Gather every line of the listing below that contains the string "header", and copy each such line in full.
·····
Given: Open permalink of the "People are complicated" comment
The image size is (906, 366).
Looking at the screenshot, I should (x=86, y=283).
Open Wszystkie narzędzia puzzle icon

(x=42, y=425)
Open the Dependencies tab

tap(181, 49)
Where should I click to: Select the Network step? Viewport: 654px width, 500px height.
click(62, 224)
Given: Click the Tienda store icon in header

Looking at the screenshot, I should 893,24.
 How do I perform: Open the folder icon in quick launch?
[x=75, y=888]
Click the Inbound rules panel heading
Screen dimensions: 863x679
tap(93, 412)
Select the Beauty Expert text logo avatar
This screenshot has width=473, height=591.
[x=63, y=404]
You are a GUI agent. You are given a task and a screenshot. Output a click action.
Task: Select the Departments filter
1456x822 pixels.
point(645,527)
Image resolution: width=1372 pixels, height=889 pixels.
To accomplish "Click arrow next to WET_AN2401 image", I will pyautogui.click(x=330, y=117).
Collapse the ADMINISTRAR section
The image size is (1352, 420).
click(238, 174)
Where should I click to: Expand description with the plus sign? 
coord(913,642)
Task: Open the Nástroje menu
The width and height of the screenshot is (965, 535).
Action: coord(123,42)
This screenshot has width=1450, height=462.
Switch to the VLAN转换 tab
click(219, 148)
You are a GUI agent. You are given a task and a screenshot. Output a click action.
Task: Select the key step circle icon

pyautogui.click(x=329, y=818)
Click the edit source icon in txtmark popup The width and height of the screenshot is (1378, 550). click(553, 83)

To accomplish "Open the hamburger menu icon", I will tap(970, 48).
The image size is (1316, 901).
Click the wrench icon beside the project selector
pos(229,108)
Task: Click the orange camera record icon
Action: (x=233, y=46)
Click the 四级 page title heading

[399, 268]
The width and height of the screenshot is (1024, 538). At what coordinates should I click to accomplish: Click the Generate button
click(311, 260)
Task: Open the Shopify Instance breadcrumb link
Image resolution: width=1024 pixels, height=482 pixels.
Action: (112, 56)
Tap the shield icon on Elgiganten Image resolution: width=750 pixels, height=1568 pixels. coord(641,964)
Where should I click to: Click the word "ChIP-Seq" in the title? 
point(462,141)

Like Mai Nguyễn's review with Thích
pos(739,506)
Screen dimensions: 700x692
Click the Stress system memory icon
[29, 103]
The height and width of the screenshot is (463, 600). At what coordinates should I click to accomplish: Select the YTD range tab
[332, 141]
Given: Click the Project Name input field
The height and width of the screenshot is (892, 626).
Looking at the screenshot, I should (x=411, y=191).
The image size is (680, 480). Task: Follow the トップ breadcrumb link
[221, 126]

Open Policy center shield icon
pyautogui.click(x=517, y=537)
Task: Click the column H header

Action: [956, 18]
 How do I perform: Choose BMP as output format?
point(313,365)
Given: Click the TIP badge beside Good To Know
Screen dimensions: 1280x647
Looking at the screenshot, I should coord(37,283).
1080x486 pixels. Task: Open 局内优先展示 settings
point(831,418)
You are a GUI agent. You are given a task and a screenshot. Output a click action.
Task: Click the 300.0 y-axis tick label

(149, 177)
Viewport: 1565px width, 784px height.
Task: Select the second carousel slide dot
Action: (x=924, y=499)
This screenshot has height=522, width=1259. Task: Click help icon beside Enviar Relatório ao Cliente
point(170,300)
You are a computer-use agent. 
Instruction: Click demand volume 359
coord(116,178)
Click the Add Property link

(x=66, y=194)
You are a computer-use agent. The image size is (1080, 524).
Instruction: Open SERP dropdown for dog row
·····
Response —
Given: Click the Tienda store icon in header
Task: Click the column H header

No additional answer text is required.